20 books of summer, 20 books of summer (2018), Author, Book review, Fiction, Headline Review, Ireland, Jennifer Johnston, literary fiction, Publisher, Setting

‘This is Not a Novel’ by Jennifer Johnston

This is not a novel by Jennifer Johnston

Fiction – paperback; Headline Review; 224 pages; 2003.

Thirty years ago, Imogen’s older brother went swimming in the sea off the Cork coast and was never seen again. Now, convinced that he may be still alive, she pieces together their family history and puts it down in a book, hoping Johnny, “somewhere in the world, may read it and may pick up the nearest telephone”.

This is the premise behind Jennifer Johnston’s This is Not a Novel, which was first published in 2002, making it her 13th work of fiction.

When the story opens Imogen has just sold her late father’s house on Lansdowne Road, in Dublin, for a “whacking amount of money” and has inherited a trunk full of family correspondence and mementoes, many of them from her grandparents and great-grandparents, which shed light on their involvement in the First World War and the pains and small tragedies of another time and place.

The narrative is framed around the letters, press cuttings and diary entries Imogen finds in this trunk.

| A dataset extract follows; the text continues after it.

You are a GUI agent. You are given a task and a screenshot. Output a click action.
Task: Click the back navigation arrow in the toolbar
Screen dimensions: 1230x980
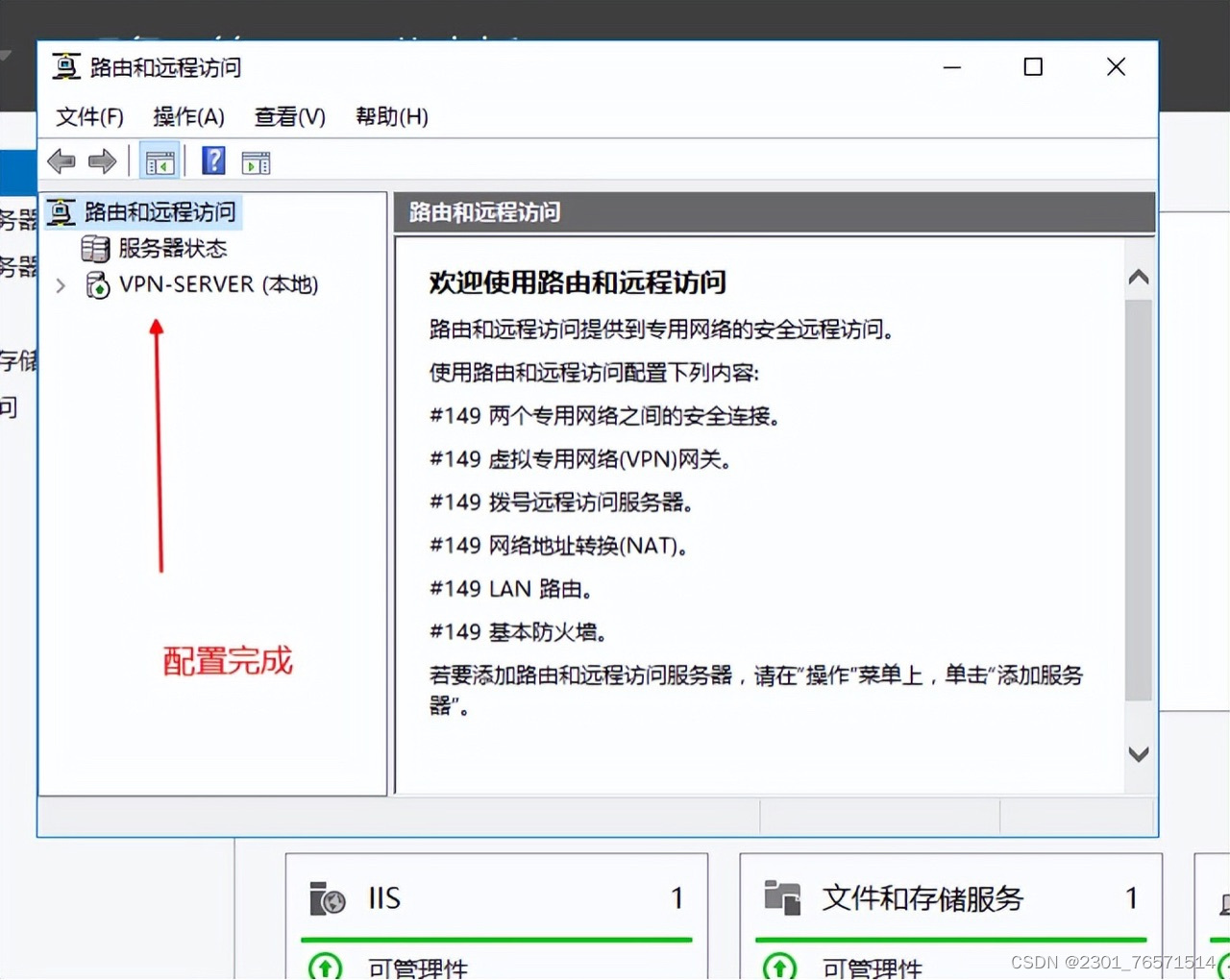point(61,160)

Combined with Imogen’s memories surrounding the period immediately before Johnny’s disappearance and her memories from the current day, 30 years later, the book is a rich, elegiac tapestry of family history and deeply held secrets.

Refusal to believe

Three decades on, Imogen refuses to believe that Johnny ever drowned because her brother was a brilliant swimmer, and until he took against his father, was on track to become an Olympic champion. His body was never found.

At the time of his “death”, Imogen was in a psychiatric unit having lost the ability to speak and was thought to have had a nervous breakdown. She came of age during her confinement and was able to leave the institution without her parents’ approval.

The reason for Imogen’s loss of voice is key to the story. While we learn very early on that her mother, Sylvia, does not truly love her and acts rather coolly and indifferently to her, it’s not until the latter third of the novel that we understand what triggers Imogen’s fragile mental health. It’s shocking, but the clues are there for the reader who looks carefully enough to find them.

There’s a lot going on in this novel — about echoes of the past coming back to haunt the family, about unrequited love, familial love and acceptance of differences.

Two key characters — Bruno, the young German teacher who befriends Imogen’s family and becomes her first love, and Mathilde, the home help who escapes the Nazis and reinvents herself as a devout Catholic — are reminders that Ireland’s neutrality in both the First and Second World Wars is not without consequence.

I really loved This is Not a Novel. It’s very much typical Jennifer Johnston fare (I’ve read and reviewed much of her exhaustive back catalogue now) and features her trademark focus on nuance, the small hurts that render people emotionally fragile and awkward mother/daughter relationships. It’s as good a place as any to start if you have never read any of this author’s work before.

This is my 15th book for #20booksofsummer. I have no memory of buying it — I suspect it might have been on one of my short trips to Dublin at some point — but I do know that it’s been in my TBR for at least five years. I had been saving it up, because I only have a few Johnston novels left to read and I don’t want to get to a position where I’ve finished all her work because that means I’ll have no new JJ novels to discover.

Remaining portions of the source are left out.